Don’t get me wrong--the book contains a level of detail that sometimes caused my eyes to glaze over. But I recognize there are many who possess more knowledge in this area than I and, as a result, would appreciate this depth.
Today, McCullough is the CEO of Hedgeye Risk Management. Beforehand, he spent a decade managing money at The Carlyle Group’s hedge fund, Magnetar Capital, Falconhenge Partners, and Dawson-Herman Capital Management. He began as an institutional equity sales analyst at Credit Suisse First Boston.
McCullough recounts his rise and fall (and rise again) in the hedge fund business. He starts with his humble beginnings in Thunder Bay, Ontario (which, incidentally, is colder than Mars most of the year) and his early lessons learned as a young hockey player who dreamed of playing in the NHL.
By his own admission, McCullough wasn’t always the most talented athlete on the ice, but he possessed an intense level of determination and was willing to do whatever it took to win. The more I read, the more I found myself liking the book and appreciating the journey McCullough endured.
Hockey skills took McCullough from Thunder Bay to Yale University, and his tenacity and work ethic took him from Yale to the Street. In a job interview with Lehman Brothers (a job he didn’t take), McCullough was asked by the interviewer to describe why he was the right material for their company. His answer (I don’t want to spoil the story completely) represented one of the take-away themes of this book and, I think, really encapsulates the author’s personality--and why he’s been so successful. Today, besides his day job, he is a commentator on financial news television and websites.
The chronological descriptions of the author’s career are of particular interest given its historical context--and McCullough’s own prediction along the way of a coming market collapse. In illustrating the state of the hedge fund business during this time, McCullough wittingly refers to the industry as “a bunch of English soccer hooligans chasing a rolling wheel of cheese down a steep hill.”
In a sense, I think the title is an unfortunate one because it could lead a potential reader to think they have to know about the hedge fund world to appreciate the book.

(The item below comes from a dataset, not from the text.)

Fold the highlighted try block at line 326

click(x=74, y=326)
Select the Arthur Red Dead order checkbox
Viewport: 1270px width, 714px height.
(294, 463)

With the backdrop of the hedge fund world and money management, the book underscores the point that having a tireless work ethic and confidence in your own conclusions is the cornerstone of good business and individual success.
Beyond that, it also offers a level of technical application, allowing the reader to gain significant insight into McCullough’s training methodology--a system based on exhaustive research, significant frequent-flyer miles, and resisting the status quo.
All told, McCullough provides even the most novice financial reader with real insight and appreciation about understanding the market as a whole and the companies operating within it.
Buy it, read it, and go make your millions.